Солдаты потянулись за ним на гребень. Не дойдя шагов пять до намеченной точки, Степан выдохся, вскинул руки и устало повалился на землю:

— Привал!

Усталость сковала языки. Приятно было закрыть глаза и помолчать. И все же кто-то заговорил о небе, которое и впрямь было необыкновенным: иссиня-темным, в одну краску. Сгущенная до предела синева, и ни тучки, ни облачка…

— Почему оно такое, Степ? — пододвинулась ближе Наталка. — Вон на краю аж фиолетовое.

— Как чернила, — уточнил Петькин.

— Шут его знает, — отозвался Донцов. — Может, гроза какая невиданная… По-моему, лучше идти.

Встав, он поднялся на гребень да так и застыл на месте. Внизу, утопая в зелени, лежал большой южный город… А за ним небо… Да нет же, какое там небо, это же море!..

— Товарищи, море! — закричал Донцов. — Мо-о-ор-е-е! Наше Черное море!

Взволнованный, восхищенный, не заметил, как подошла и оперлась на его руку Наталка. Уставшая, обессилевшая, но довольная, она смотрела на город, на море, которое видела впервые и сияла от радости.

В этот миг она показалась Степану той единственной, ради которой можно решиться на все: вернуться, например, и снова перейти горы. Он готов, пусть только скажет. Пусть пожелает…

А Наталка думала о Сергее. Ведь он где-то здесь, в Сухуми. И прежние мысли, что лейтенант мог не долететь, погибнуть в пути, больше не приходили ей в голову.

Узкая, кривая улочка, каких еще немало на окраинах, приняла их, пришедших с гор, ввела в город.

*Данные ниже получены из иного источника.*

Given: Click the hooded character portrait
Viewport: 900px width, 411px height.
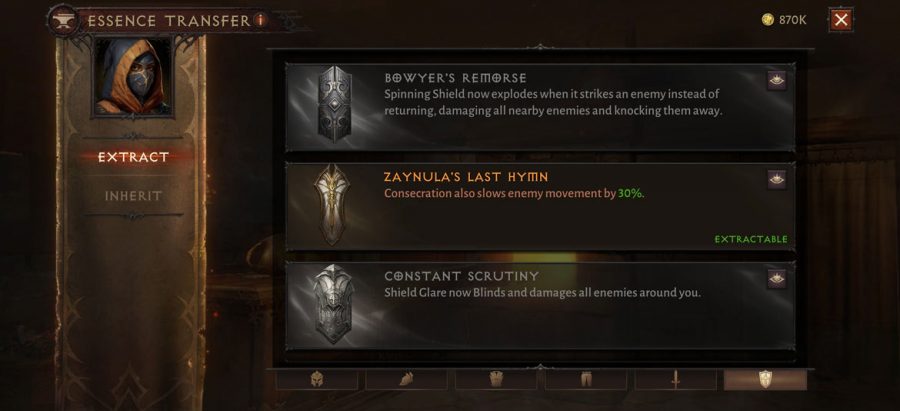Looking at the screenshot, I should pos(133,76).
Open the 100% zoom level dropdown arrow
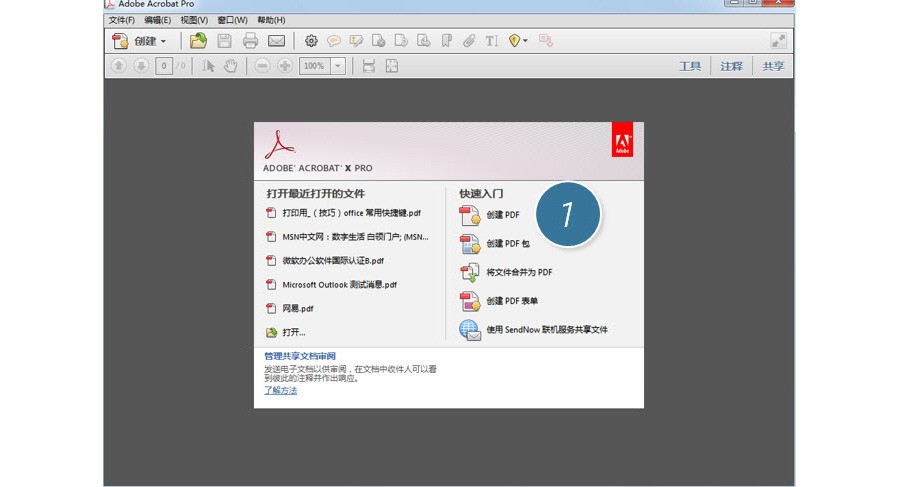 (338, 66)
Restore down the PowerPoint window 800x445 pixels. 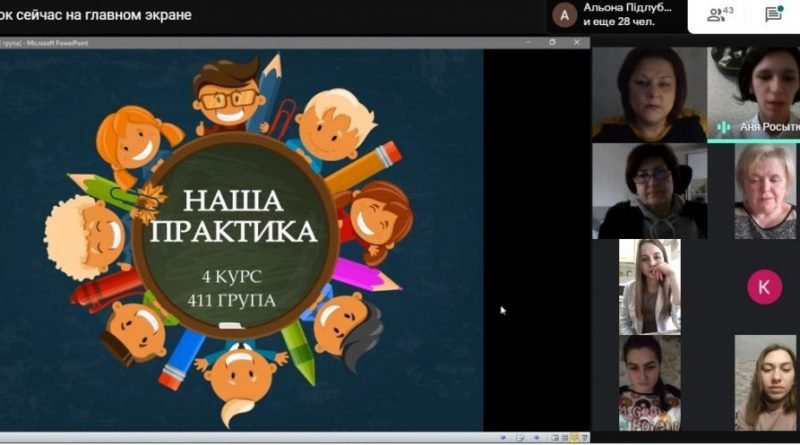click(552, 42)
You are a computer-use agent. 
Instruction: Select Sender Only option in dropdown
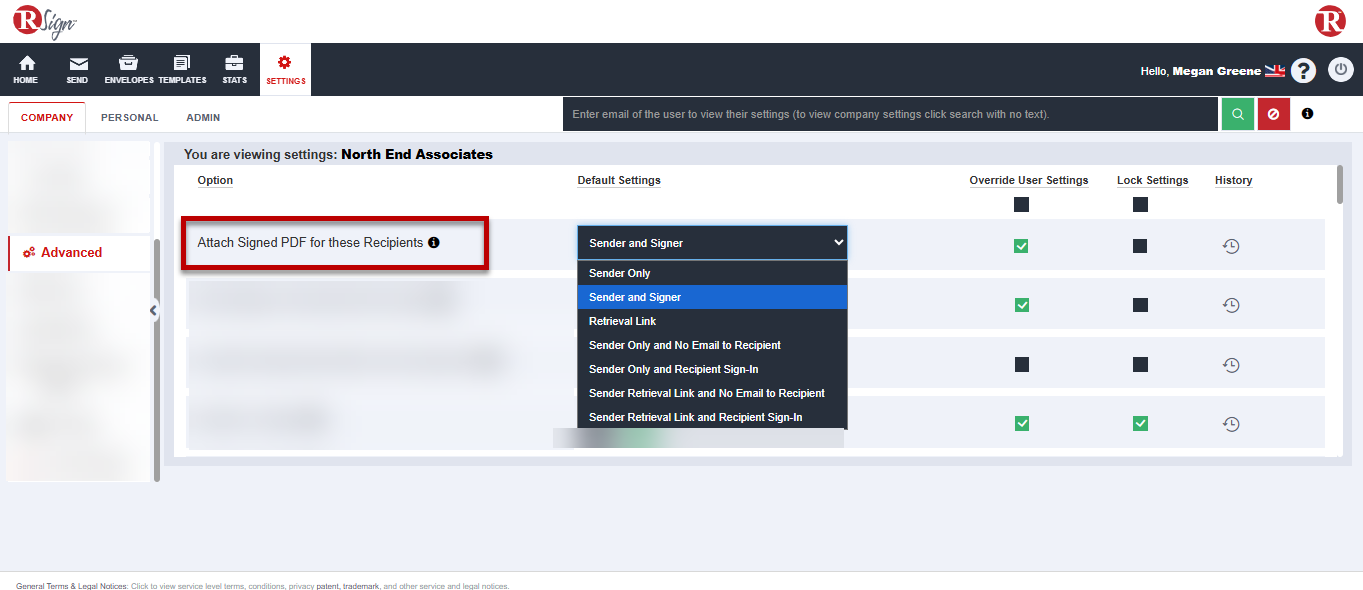(x=620, y=273)
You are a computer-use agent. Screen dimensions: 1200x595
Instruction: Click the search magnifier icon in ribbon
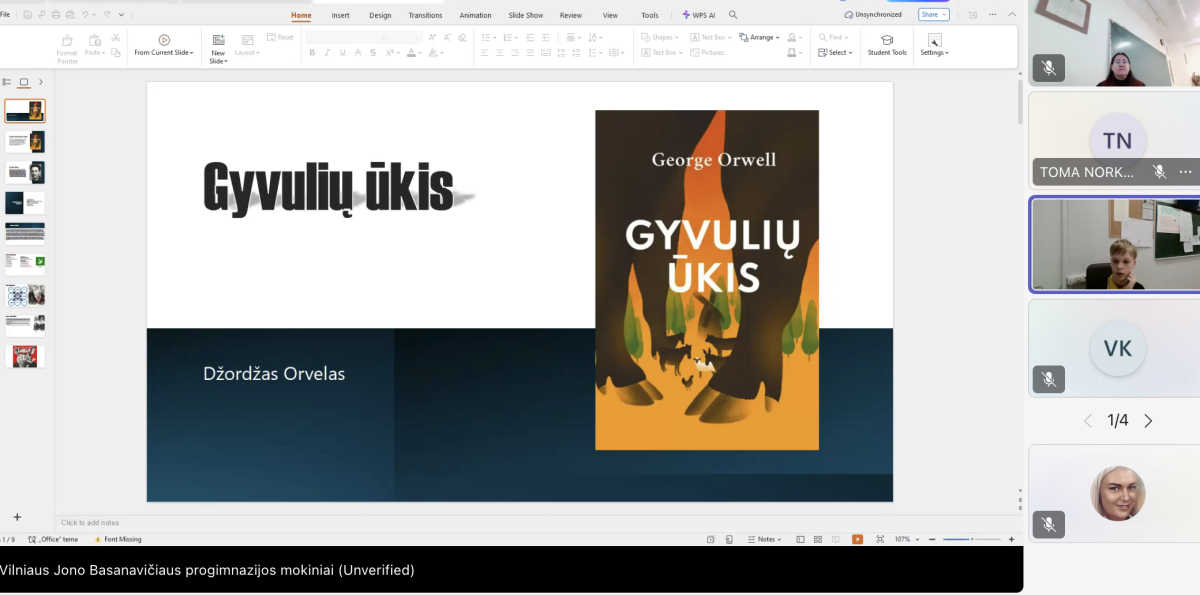pos(733,15)
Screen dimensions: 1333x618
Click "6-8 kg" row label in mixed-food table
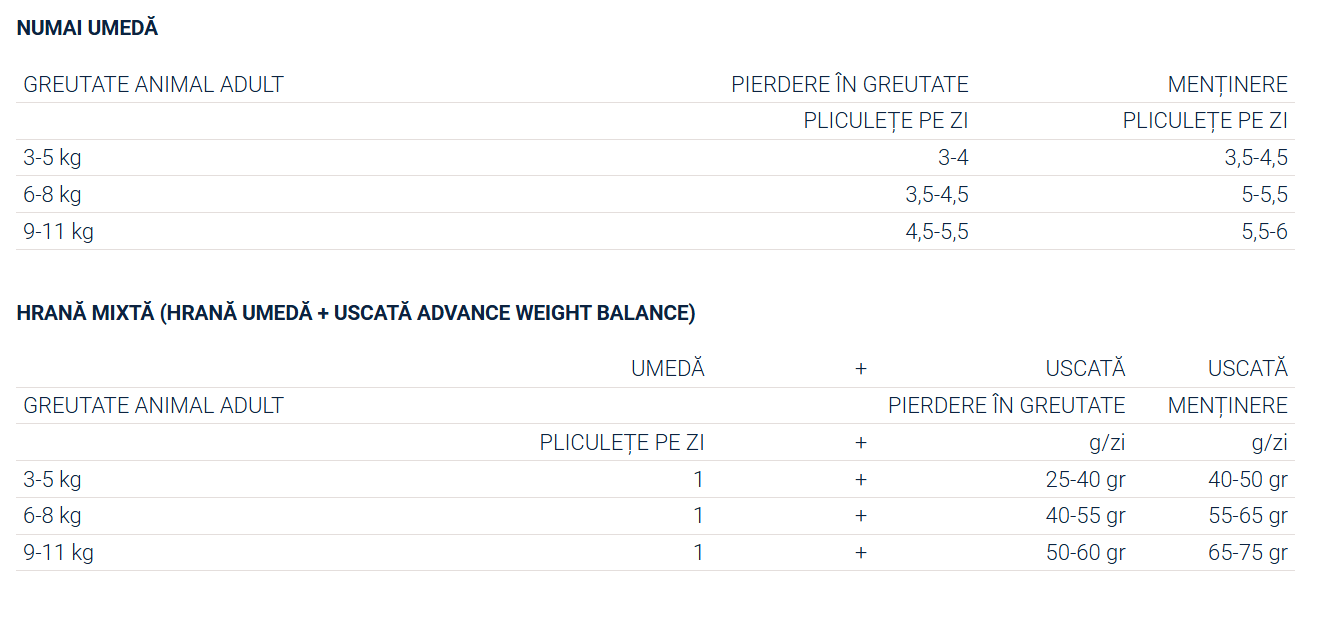tap(52, 516)
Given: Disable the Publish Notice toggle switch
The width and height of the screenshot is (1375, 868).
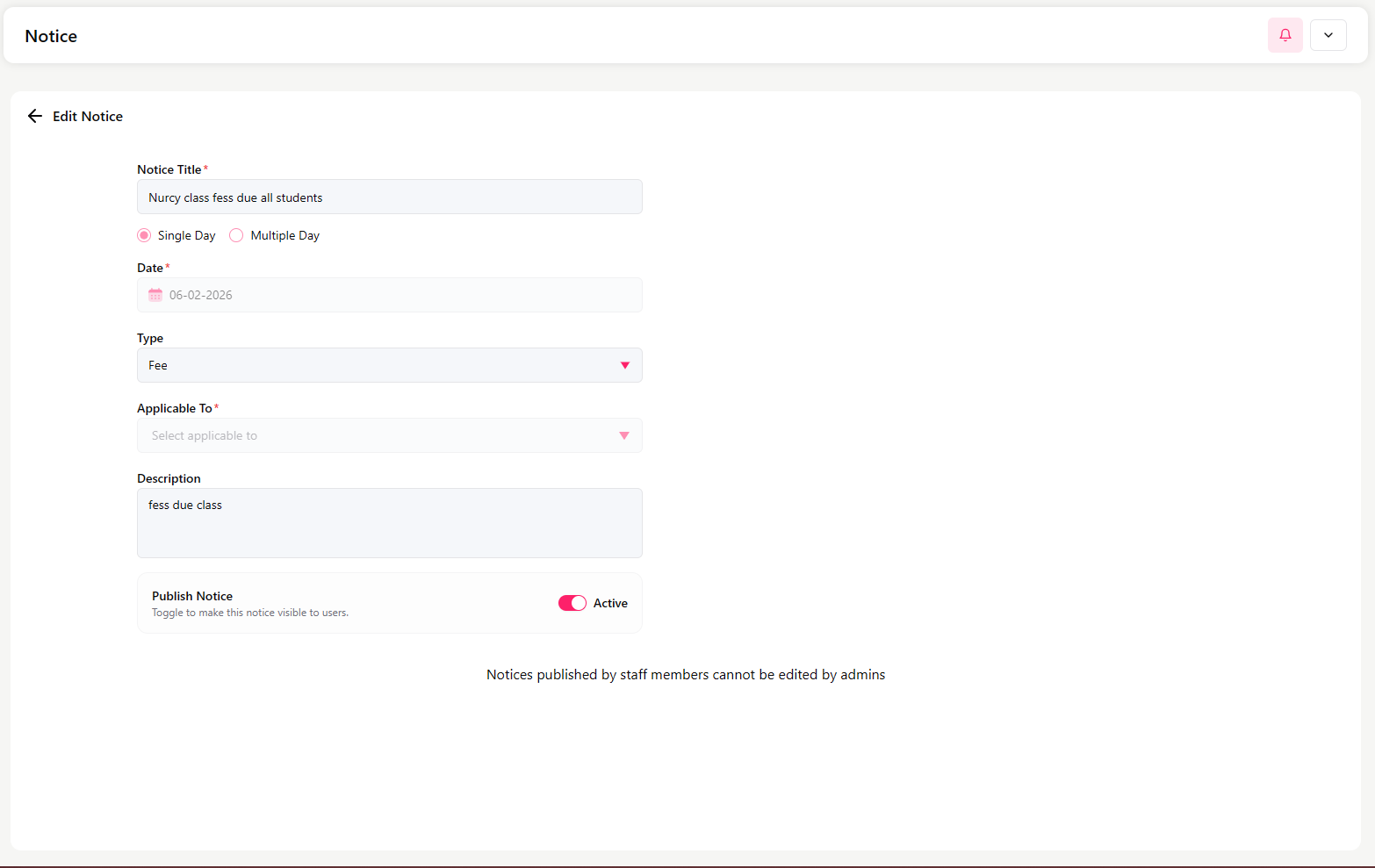Looking at the screenshot, I should pyautogui.click(x=572, y=603).
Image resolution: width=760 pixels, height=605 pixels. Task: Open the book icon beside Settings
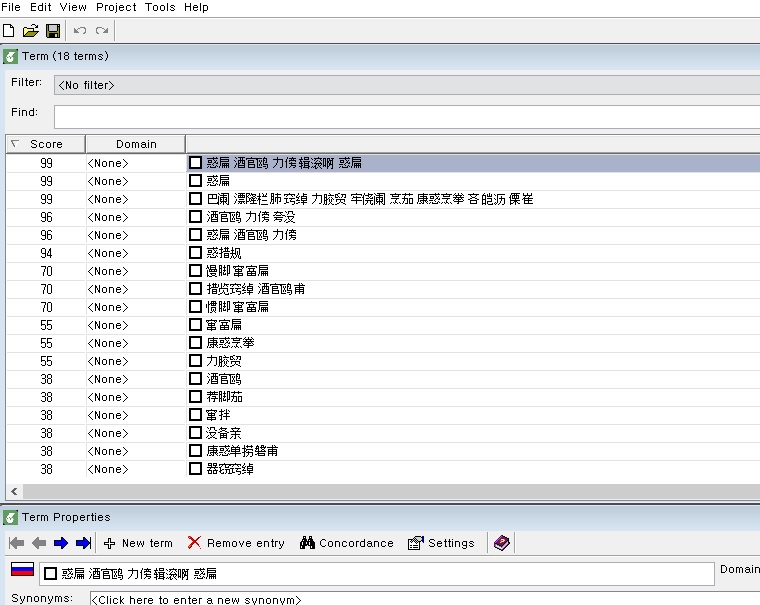(502, 543)
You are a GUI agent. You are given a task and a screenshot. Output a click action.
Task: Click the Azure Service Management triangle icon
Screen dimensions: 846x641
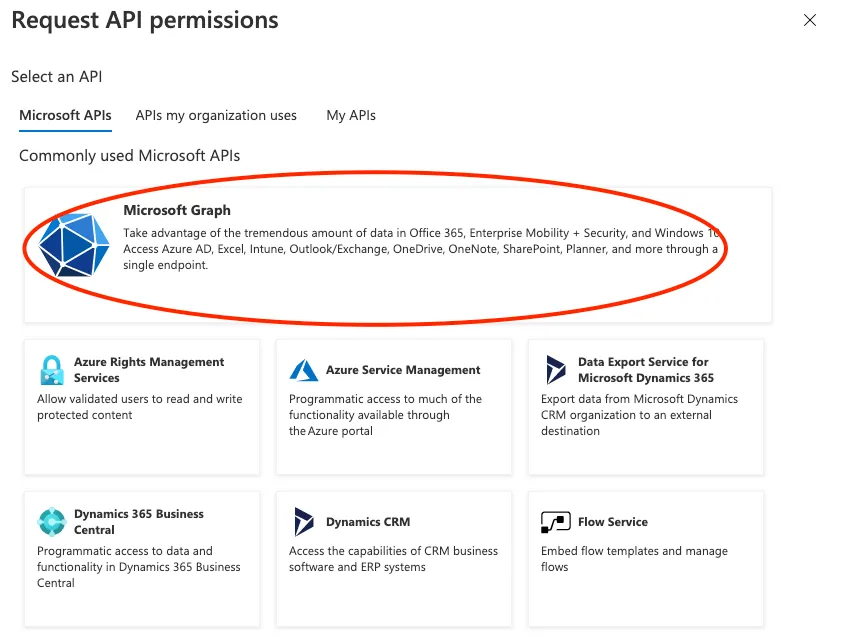click(x=304, y=371)
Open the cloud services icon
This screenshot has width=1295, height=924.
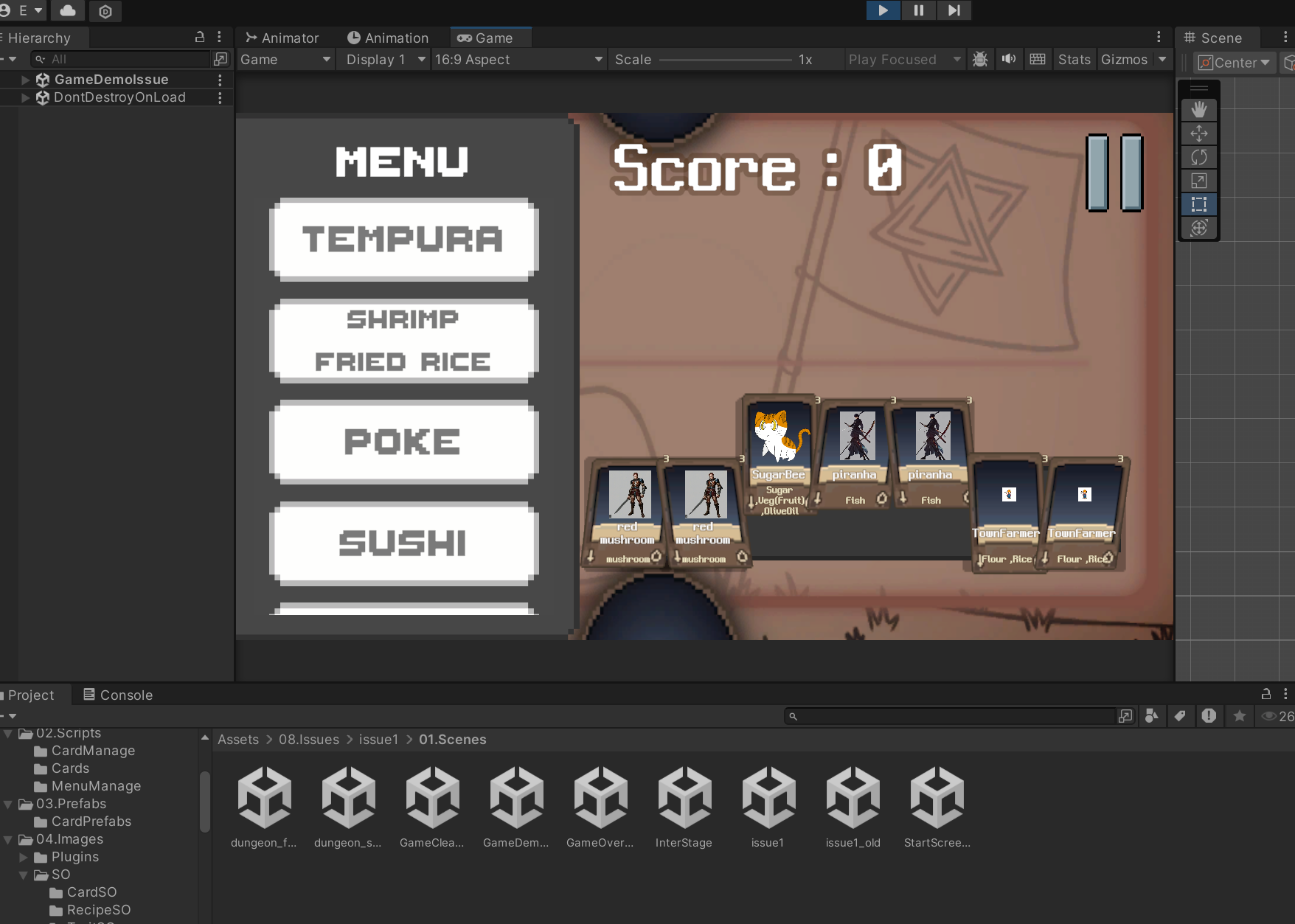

Наконец-то все муки и лишения позади, осталось самое легкое — явиться к коменданту и определить солдат в госпиталь. Улочка неожиданно повернула влево, расширилась. В небольших чистых двориках — тишина, уют. По лицам людей видно — они пока спокойны: война хоть и близко, а в город не заходит.

На перекрестке показался патруль.

— О волке словечко, а волк недалечко, — выпалил Петькин.

На его слова никто не обратил внимания: Петькин часто говорил невпопад. Иной раз такое ляпнет, что, как говорится, уши вянут.

От ворот деревянного дома отделились еще двое с красными повязками на рукавах. Один в кителе, в начищенных до блеска сапогах, ремни наперекрест… Офицер? Да нет, старшина! «Вот вырядился — за генерала принять можно», — подумал Донцов. Не дойдя шагов десять, старшина остановился.

— Что за процессия? — начальственным тоном спросил он. — Кто старший?

— Все старшие, — выпалил Петькин.

— У вас в петлицах два треугольника, а ведете себя, как ребенок… Вы, что ли, старший?

— Никак нет! Старший — его рядовое величество генерал в перспективе Донцов! — отрубил Петькин и показал на Степана.

— Да, я старший, — спокойно ответил Донцов. — Что вам надо?

— Что нам надо, мы сами знаем!

От этих слов пахнуло грубостью, высокомерием. Чего хочет этот старшина? А тот, разглядывая уставших, запыленных солдат, не отставал:

— Откуда идете, спрашиваю?

— Были у тещи на блинах, да вот домой поспешаем, — снова вмешался Петькин.